What is now Dr. Kerr Road was just a dirt loop road back in the 1960s, Carr said, and her husband often told of a large hole in the middle of that road near the entrance to the bridge.
According to an interview with Willie Carr in a 2004 Sampson Independent article, Hayes swerved to miss that hole, and the truck struck the wooden guard rail on the south side, breaking it, and then plunged into the waters below, upside down.
Willie Carr later recalled that he was thrown into the truck’s windshield and eventually tumbled out into the water, believed to be between 8 and 10 feet deep where the vehicle was submerged.
“Willie wasn’t exactly sure what happened; he was in shock, but he later told me he thought the door opened and he managed to get out. He could swim and he bobbed up and down until he got to the bank. He said he ran and ran and ran, thinking everyone else was behind him. He ran so hard and so fast that he went right by his house.”
His brother, Vernell Carr, said, saw Willie running and heard him hollering at the top of his lungs, and set out to catch up with him.
“He eventually caught him, saw he was soaking wet and that’s when everyone took off. They knew something bad had happened.”
Hours later Vernell Carr and her family, along with “just about everybody else from the community” arrived at the bridge where a wrecker crew was pulling the truck from the river. Although she didn’t see the bodies inside, a 1964 Sampson Independent news article indicated that all five men were still inside the truck when it was pulled from the water.
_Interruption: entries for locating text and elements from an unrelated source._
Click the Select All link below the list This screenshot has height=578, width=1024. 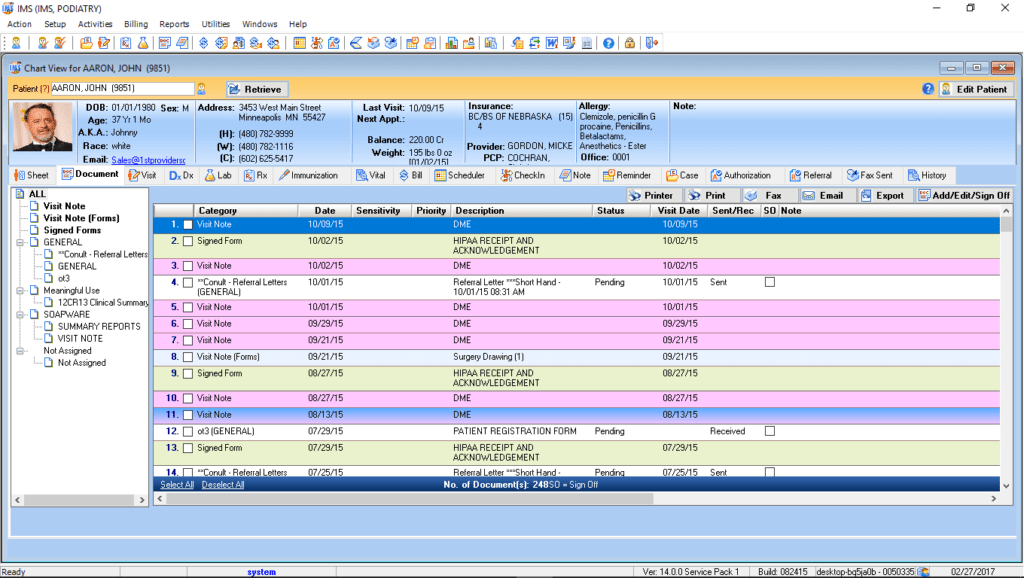coord(176,484)
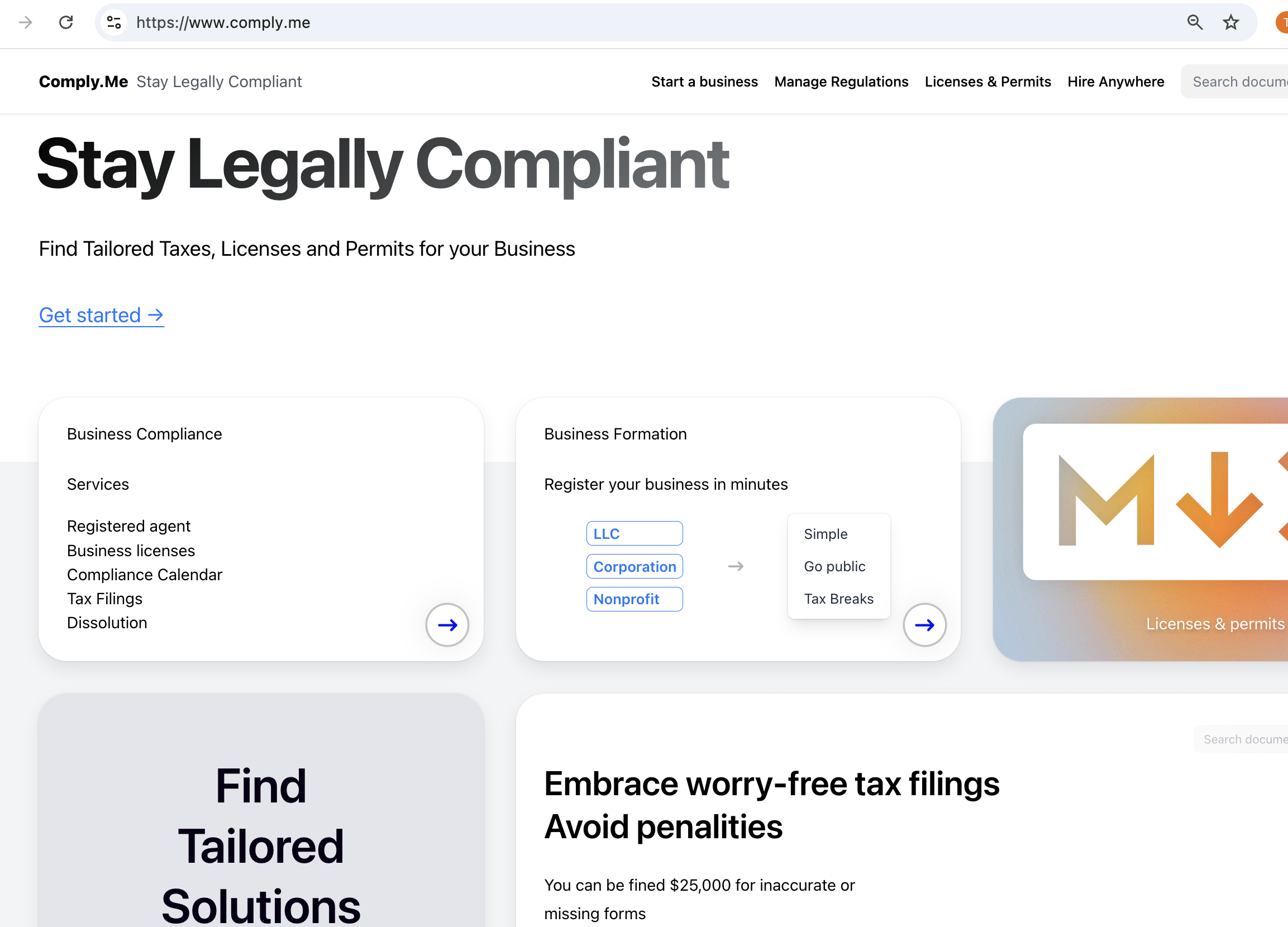1288x927 pixels.
Task: Bookmark this page with star icon
Action: (1230, 23)
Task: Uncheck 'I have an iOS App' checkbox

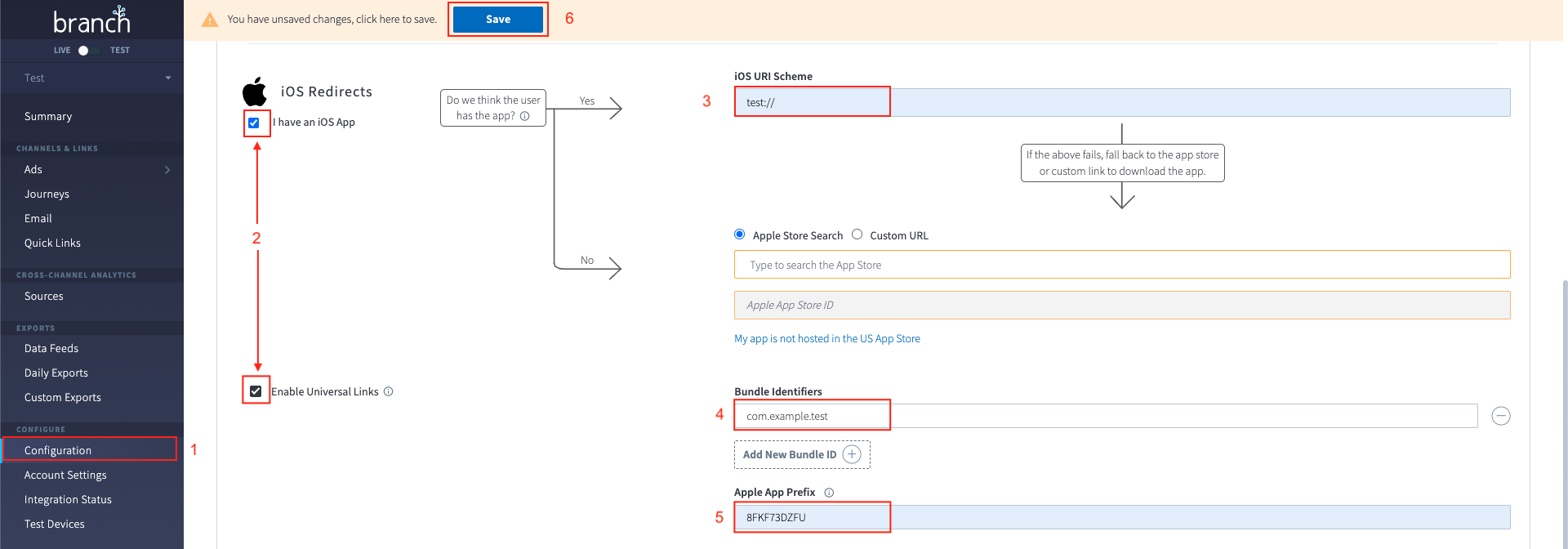Action: click(254, 123)
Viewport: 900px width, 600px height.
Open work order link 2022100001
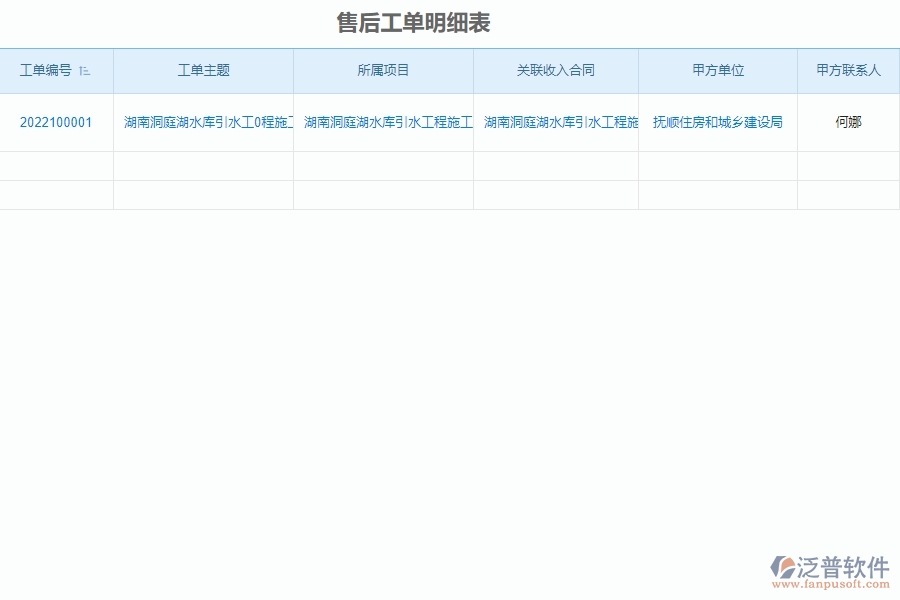pos(55,122)
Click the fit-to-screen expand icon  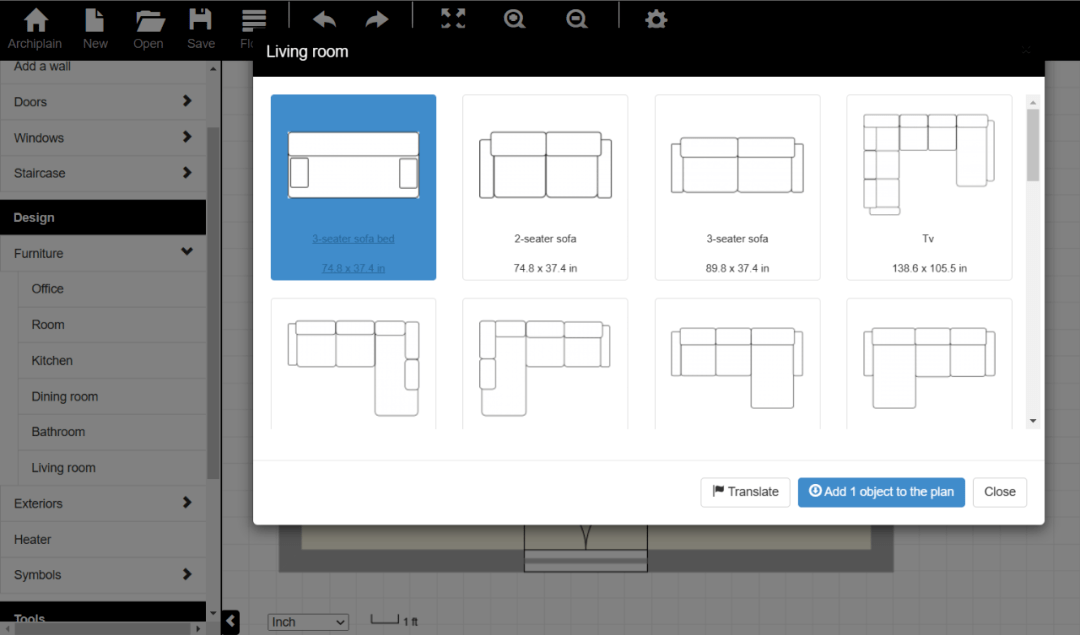coord(453,19)
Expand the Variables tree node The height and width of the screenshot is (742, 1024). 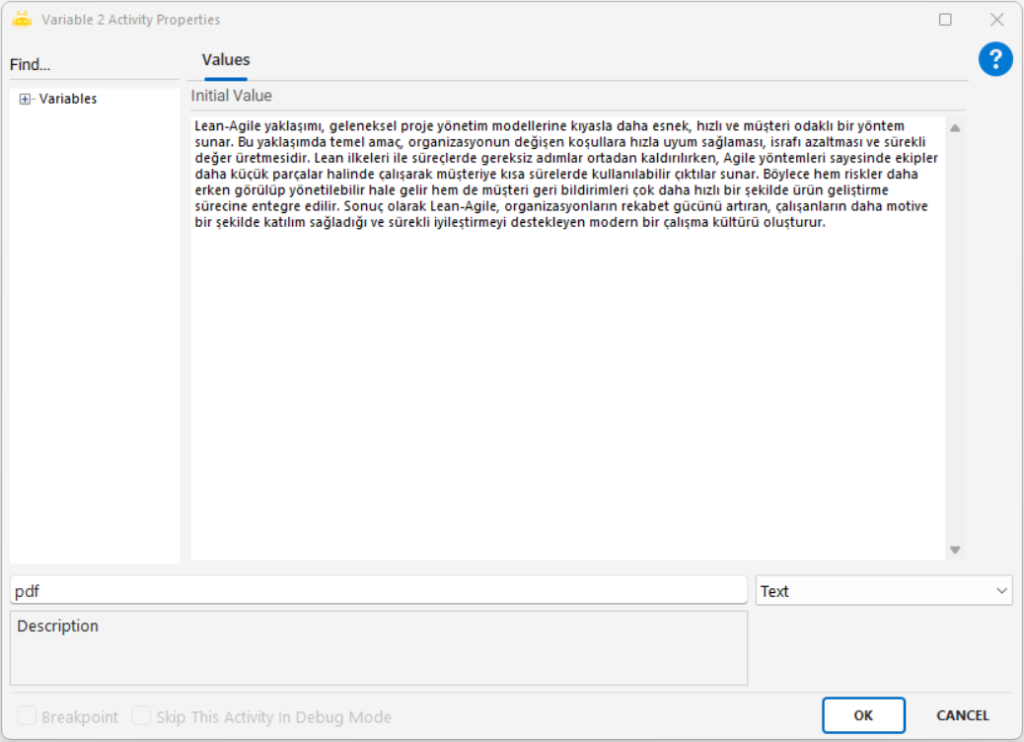pyautogui.click(x=26, y=99)
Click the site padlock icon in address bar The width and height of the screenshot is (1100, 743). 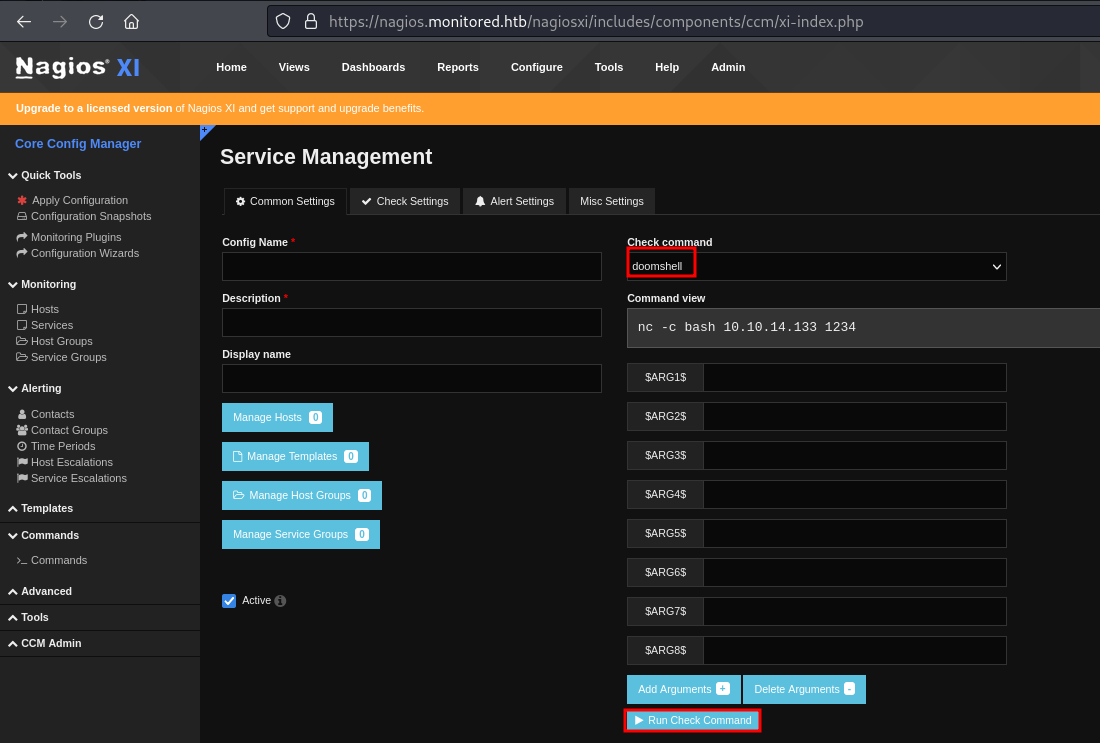(310, 21)
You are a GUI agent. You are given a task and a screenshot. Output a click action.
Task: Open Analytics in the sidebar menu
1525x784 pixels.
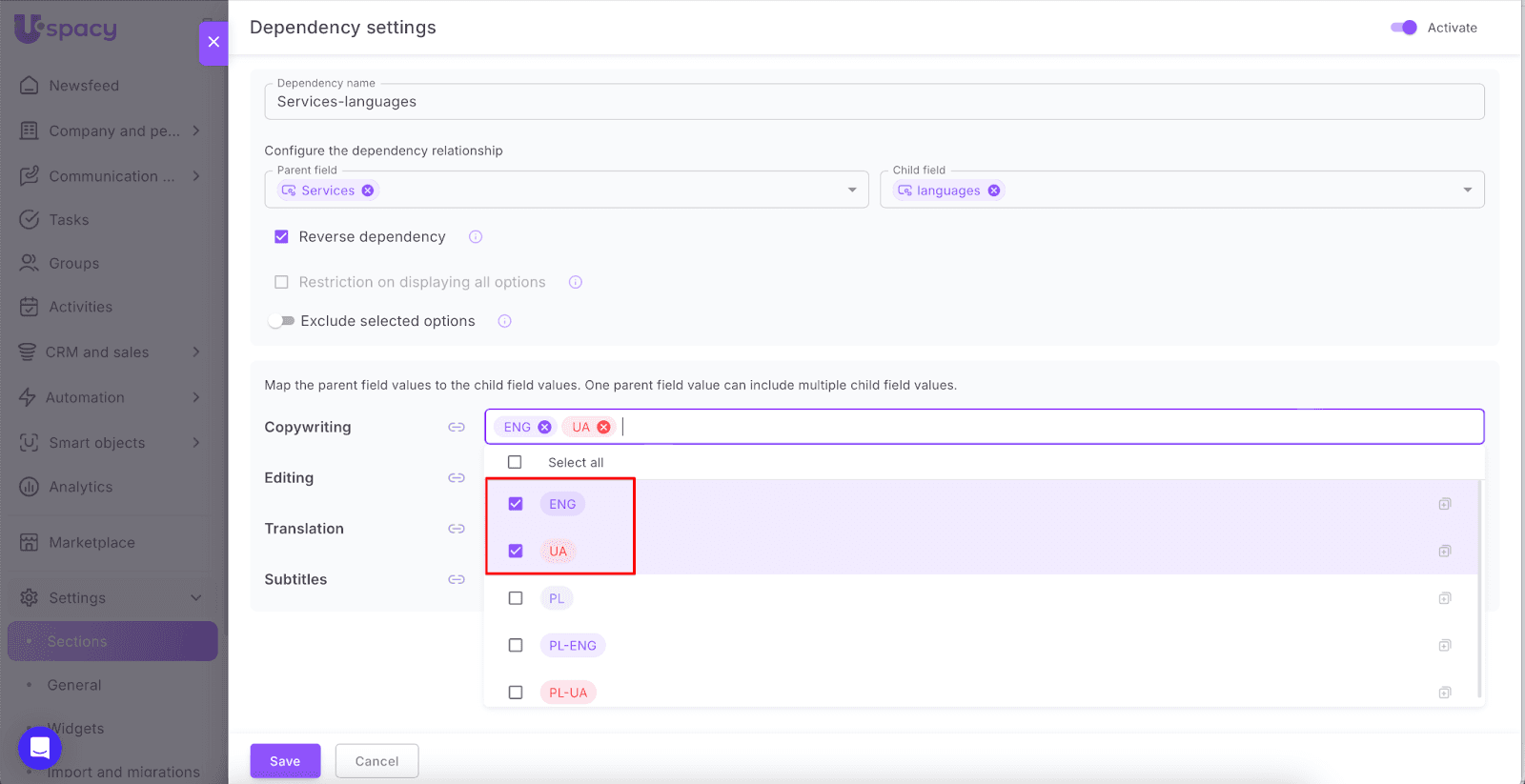tap(81, 487)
The men, the article noted, were entangled inside and covered in scratches and blood indicating their failed attempts to escape.
It was years later before Willie Carr talked about the incident to his wife.
“It was a long, long time before we talked about it,” Vernell Carr said. “It took us a long time to get over the worst of the hurt and shock, especially Willie.”
Willie Carr enlisted and went to Vietnam. When he came back he and Vernell “started up dating,” and some two years later, they married.
“He was still real messed up about it in many ways; between that and his time in Vietnam, Willie struggled,” she said.
Some 10 years after they were married, the two talked about the wreck, the hurt and the pain, both reliving every detail they could recall of that terrible night.
“It was hard to talk about. We both had lost so much, and reliving it hurt. But it also did us good to get it all out, share our pain.”
From those first days of talking about what happened came Willie’s idea for a memorial tribute, the first coming 20 years after the accident. “We put up the wreath at that time,” Carr said. “It was really important to Willie that this not be forgotten, that they not be forgotten. We all felt that way.”
Those same feelings emerged as strong as ever Sunday as the families reunited to share in a combined tragedy that they all hope has brought some good along the way.
“It’s more about the good memories now, fellowshipping together. It’s a way to keep a little part of them alive for us all. I don’t think we’ll stop doing this. Willie was right, it’s important.”